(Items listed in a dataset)
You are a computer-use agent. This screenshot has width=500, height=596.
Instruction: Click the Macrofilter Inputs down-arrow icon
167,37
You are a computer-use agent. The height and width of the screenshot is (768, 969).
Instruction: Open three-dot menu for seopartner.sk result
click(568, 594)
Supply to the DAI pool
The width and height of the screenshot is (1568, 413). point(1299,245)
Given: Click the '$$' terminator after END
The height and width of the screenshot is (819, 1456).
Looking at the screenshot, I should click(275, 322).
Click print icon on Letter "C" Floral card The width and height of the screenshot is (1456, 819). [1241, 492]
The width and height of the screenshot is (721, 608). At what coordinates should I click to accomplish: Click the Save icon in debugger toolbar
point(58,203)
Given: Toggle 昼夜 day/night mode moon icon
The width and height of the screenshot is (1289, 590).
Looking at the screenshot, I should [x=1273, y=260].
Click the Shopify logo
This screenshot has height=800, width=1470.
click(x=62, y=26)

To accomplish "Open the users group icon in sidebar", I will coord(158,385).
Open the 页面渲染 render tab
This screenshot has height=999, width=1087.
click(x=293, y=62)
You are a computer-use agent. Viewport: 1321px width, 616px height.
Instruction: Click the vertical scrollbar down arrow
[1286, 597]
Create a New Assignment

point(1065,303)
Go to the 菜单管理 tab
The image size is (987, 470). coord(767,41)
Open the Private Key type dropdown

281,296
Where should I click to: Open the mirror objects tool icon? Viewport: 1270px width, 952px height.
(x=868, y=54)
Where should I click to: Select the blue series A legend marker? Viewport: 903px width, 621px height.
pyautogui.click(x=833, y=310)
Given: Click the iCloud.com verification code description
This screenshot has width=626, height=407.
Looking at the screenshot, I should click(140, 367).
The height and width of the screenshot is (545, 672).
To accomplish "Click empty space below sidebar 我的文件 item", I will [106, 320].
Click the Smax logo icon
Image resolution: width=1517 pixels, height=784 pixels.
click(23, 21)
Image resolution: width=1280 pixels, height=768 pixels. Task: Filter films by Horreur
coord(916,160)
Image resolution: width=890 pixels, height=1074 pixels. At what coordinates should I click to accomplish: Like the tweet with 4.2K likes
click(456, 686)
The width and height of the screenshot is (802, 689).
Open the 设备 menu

# WHAT YOU HAVE TO DO
Reproduce every line of the material above word for word, without changing anything.

# SOLVED PROBLEM
You are a computer-use agent. This screenshot has width=500, height=596.
Instruction: Click the Macrofilter Inputs down-arrow icon
167,37
You are a computer-use agent. The height and width of the screenshot is (768, 969).
Instruction: Open three-dot menu for seopartner.sk result
click(568, 594)
Supply to the DAI pool
The width and height of the screenshot is (1568, 413). point(1299,245)
Given: Click the '$$' terminator after END
The height and width of the screenshot is (819, 1456).
Looking at the screenshot, I should click(275, 322).
Click print icon on Letter "C" Floral card The width and height of the screenshot is (1456, 819). [1241, 492]
The width and height of the screenshot is (721, 608). At what coordinates should I click to accomplish: Click the Save icon in debugger toolbar
point(58,203)
Given: Toggle 昼夜 day/night mode moon icon
The width and height of the screenshot is (1289, 590).
Looking at the screenshot, I should [x=1273, y=260].
Click the Shopify logo
This screenshot has height=800, width=1470.
click(x=62, y=26)

To accomplish "Open the users group icon in sidebar", I will coord(158,385).
Open the 页面渲染 render tab
This screenshot has height=999, width=1087.
click(x=293, y=62)
You are a computer-use agent. Viewport: 1321px width, 616px height.
Instruction: Click the vertical scrollbar down arrow
[1286, 597]
Create a New Assignment

point(1065,303)
Go to the 菜单管理 tab
The image size is (987, 470). coord(767,41)
Open the Private Key type dropdown

281,296
Where should I click to: Open the mirror objects tool icon? Viewport: 1270px width, 952px height.
(x=868, y=54)
Where should I click to: Select the blue series A legend marker? Viewport: 903px width, 621px height.
pyautogui.click(x=833, y=310)
Given: Click the iCloud.com verification code description
This screenshot has width=626, height=407.
Looking at the screenshot, I should click(140, 367).
The height and width of the screenshot is (545, 672).
To accomplish "Click empty space below sidebar 我的文件 item", I will [106, 320].
Click the Smax logo icon
Image resolution: width=1517 pixels, height=784 pixels.
click(23, 21)
Image resolution: width=1280 pixels, height=768 pixels. Task: Filter films by Horreur
coord(916,160)
Image resolution: width=890 pixels, height=1074 pixels. At what coordinates should I click to accomplish: Like the tweet with 4.2K likes
click(456, 686)
The width and height of the screenshot is (802, 689).
Open the 设备 menu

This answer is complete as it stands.